図3. JDDW参加4学会の学術集会における役割別に見た女性の割合

図4. JDDW参加4学会の指導医および専門医に占める女性の割合

塩谷 JDDW2023では、名越先生と私が会長ということに加え他学会の会長方のご協力もあり、司会や座長に女性が積極的に起用されました。

飯島 ただ、司会や座長は評議員から選出する慣例があり、女性の座長を増やすのは容易でないと感じています。この問題については、女性だけでなく男性、特に指導的な立場の方に考えていただく必要があります。

名越 女性の起用を推進するためには、来年以降も同様の調査を継続し、各学会における女性の起用状況を可視化していくべきです。加えて、女性医師の指導医資格の取得を後押しする活動も実施する必要があると考えます。

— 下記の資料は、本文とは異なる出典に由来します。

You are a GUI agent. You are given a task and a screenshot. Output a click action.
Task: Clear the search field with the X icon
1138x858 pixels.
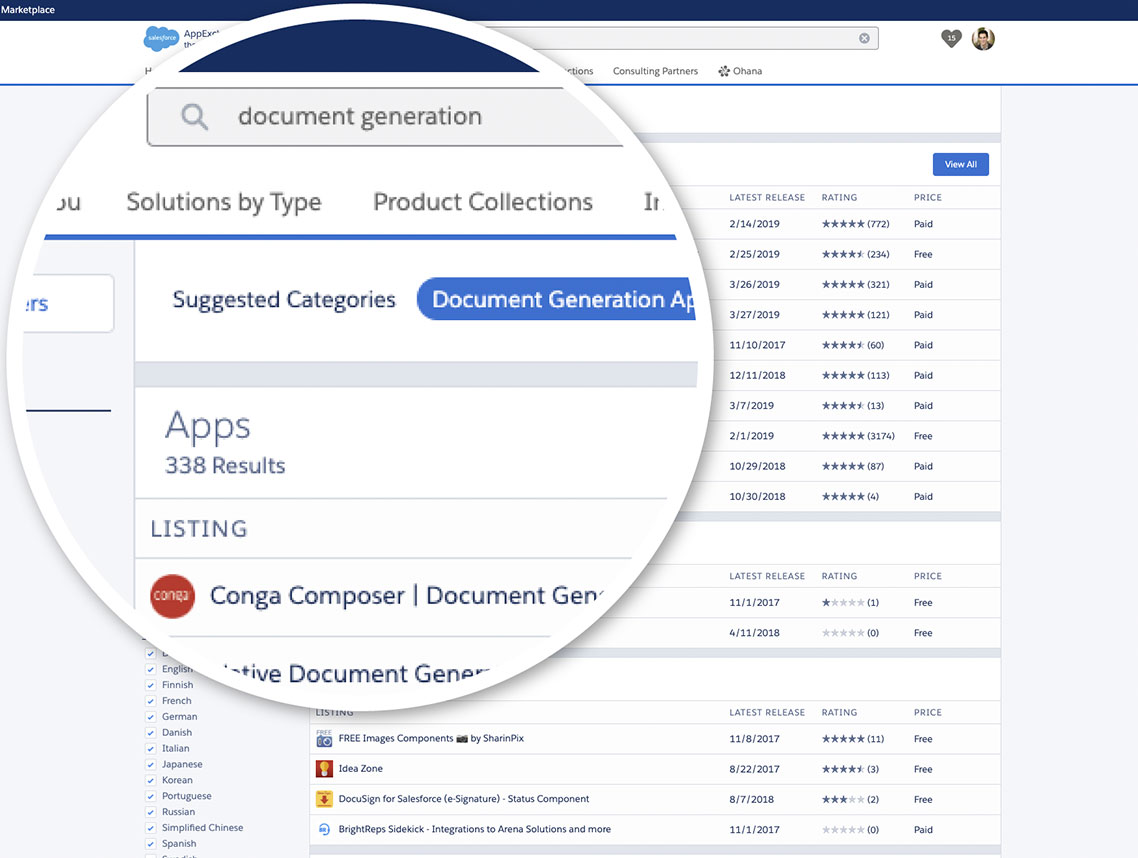coord(864,38)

小池 濱島先生、日本消化器がん検診学会の状況はいかがですか。

濱島 当学会は「検診」ということで女性が多い印象があるかもしれませんが、女性の監事は1人のみで、理事は全員男性、女性の評議員もほとんどいないのが現状です。司会や座長を女性が務めるケースもまれです。会員の年齢層が高く新しい考え方が浸透しにくいという側面があり、女性の活躍を阻む要因の1つと感じています。
 名越先生にお示しいただいたデータを「minimum requirement(必要最低限)の指標」として活用し、当学会でも女性の活躍の場を広げる改革につなげていければと考えています。また、このデータを基にJDDWとして女性座長の割合などについて具体的な目標値を定め、定期的に達成度をチェックすることもすべきだと思います。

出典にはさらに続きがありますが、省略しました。